The earliest documented spam (although the term had not yet been coined) was a message advertising the availability of a new model of Digital Equipment Corporation computers sent by Gary Thuerk to 393 recipients on ARPANET in 1978. Rather than send a separate message to each person, which was the standard practice at the time, he had an assistant, Carl Gartley, write a single mass email. Reaction from the net community was fiercely negative, but the spam did generate some sales.
Spamming had been practiced as a prank by participants in multi-user dungeon games, to fill their rivals' accounts with unwanted electronic junk. The first known electronic chain letter, titled Make Money Fast, was released in 1988.
The first major commercial spam incident started on March 5, 1994, when a husband and wife team of lawyers, Laurence Canter and Martha Siegel, began using bulk Usenet posting to advertise immigration law services. The incident was commonly termed the "Green Card spam", after the subject line of the postings. Defiant in the face of widespread condemnation, the attorneys claimed their detractors were hypocrites or "zealouts", claimed they had a free speech right to send unwanted commercial messages, and labeled their opponents "anti-commerce radicals". The couple wrote a controversial book entitled How to Make a Fortune on the Information Superhighway.
Within a few years, the focus of spamming (and anti-spam efforts) moved chiefly to email, where it remains today. Arguably, the aggressive email spamming by a number of high-profile spammers such as Sanford Wallace of Cyber Promotions in the mid-to-late 1990s contributed to making spam predominantly an email phenomenon in the public mind. By 1999, Khan C. Smith, a well known hacker at the time, had begun to commercialize the bulk email industry and rallied thousands into the business by building more friendly bulk email software and providing internet access illegally hacked from major ISPs such as Earthlink and Botnets.

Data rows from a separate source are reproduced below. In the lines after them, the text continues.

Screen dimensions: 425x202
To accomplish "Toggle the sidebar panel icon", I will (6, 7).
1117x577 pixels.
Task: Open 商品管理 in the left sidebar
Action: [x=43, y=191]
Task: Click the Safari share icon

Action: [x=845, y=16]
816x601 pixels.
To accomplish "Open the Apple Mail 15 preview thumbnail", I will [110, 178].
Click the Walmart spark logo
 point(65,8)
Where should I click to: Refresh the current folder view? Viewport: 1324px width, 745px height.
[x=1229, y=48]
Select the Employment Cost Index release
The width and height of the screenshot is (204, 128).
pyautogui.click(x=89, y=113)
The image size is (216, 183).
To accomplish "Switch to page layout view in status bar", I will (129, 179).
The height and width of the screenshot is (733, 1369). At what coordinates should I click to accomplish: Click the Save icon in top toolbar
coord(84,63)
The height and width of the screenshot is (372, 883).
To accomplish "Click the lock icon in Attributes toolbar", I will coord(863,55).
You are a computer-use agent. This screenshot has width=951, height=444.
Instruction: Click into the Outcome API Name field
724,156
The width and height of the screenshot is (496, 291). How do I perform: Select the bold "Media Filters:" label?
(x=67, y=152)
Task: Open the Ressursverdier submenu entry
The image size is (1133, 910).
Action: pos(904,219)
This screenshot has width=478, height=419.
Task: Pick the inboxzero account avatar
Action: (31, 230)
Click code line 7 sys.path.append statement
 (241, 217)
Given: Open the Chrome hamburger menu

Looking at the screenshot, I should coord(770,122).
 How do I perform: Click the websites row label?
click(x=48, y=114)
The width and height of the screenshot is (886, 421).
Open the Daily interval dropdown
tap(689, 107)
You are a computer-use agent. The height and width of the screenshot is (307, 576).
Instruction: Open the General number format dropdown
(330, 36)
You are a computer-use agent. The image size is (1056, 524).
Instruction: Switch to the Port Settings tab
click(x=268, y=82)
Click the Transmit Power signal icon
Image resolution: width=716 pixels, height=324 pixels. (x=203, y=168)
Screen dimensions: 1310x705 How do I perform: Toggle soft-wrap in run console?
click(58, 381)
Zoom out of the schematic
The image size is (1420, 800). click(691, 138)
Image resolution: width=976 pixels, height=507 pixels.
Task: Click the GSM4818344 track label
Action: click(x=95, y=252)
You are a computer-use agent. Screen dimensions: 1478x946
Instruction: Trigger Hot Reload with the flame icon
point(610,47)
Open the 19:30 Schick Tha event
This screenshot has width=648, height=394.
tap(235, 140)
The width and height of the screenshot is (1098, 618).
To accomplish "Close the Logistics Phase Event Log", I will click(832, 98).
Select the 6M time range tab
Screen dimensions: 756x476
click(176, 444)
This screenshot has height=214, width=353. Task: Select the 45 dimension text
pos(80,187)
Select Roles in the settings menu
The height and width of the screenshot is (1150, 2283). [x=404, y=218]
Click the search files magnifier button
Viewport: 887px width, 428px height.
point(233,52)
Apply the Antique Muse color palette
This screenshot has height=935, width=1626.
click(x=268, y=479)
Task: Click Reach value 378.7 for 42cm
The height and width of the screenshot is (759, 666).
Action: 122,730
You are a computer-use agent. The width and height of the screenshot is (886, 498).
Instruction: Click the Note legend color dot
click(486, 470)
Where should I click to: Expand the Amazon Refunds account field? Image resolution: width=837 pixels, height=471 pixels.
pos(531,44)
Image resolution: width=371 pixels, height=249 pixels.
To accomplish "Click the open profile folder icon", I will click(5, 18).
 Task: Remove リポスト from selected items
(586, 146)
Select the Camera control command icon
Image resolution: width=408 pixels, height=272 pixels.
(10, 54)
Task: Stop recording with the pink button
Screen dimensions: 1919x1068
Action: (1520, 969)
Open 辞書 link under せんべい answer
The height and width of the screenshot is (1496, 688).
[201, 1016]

By 2009, the majority of spam sent around the World was in the English language; spammers began using automatic translation services to send spam in other languages
Spamming Exists in Different
Forms
Including
- Instant Messaging
- Newsgroup and Forum
- Mobile Phone
- Social Networking Spam
- Social Spam
- Online Game Messaging
- Spam Targeting Search Engines (Spamdexing)
- Blog, Wiki and Guestbook
- Spam Targeting Video Sharing Sites
- SPIT
- Academic Research
- Mobile Apps
Noncommercial Forms of Spam
E-mail and other
forms of spamming have been used for purposes other than advertisements. Many
early Usenet spams were religious or political. Serdar Argic, for instance,
spammed Usenet with historical revisionist screeds. A number of evangelists
have spammed Usenet and e-mail media with preaching messages. A growing number
of criminals are also using spam to perpetrate various sorts of fraud.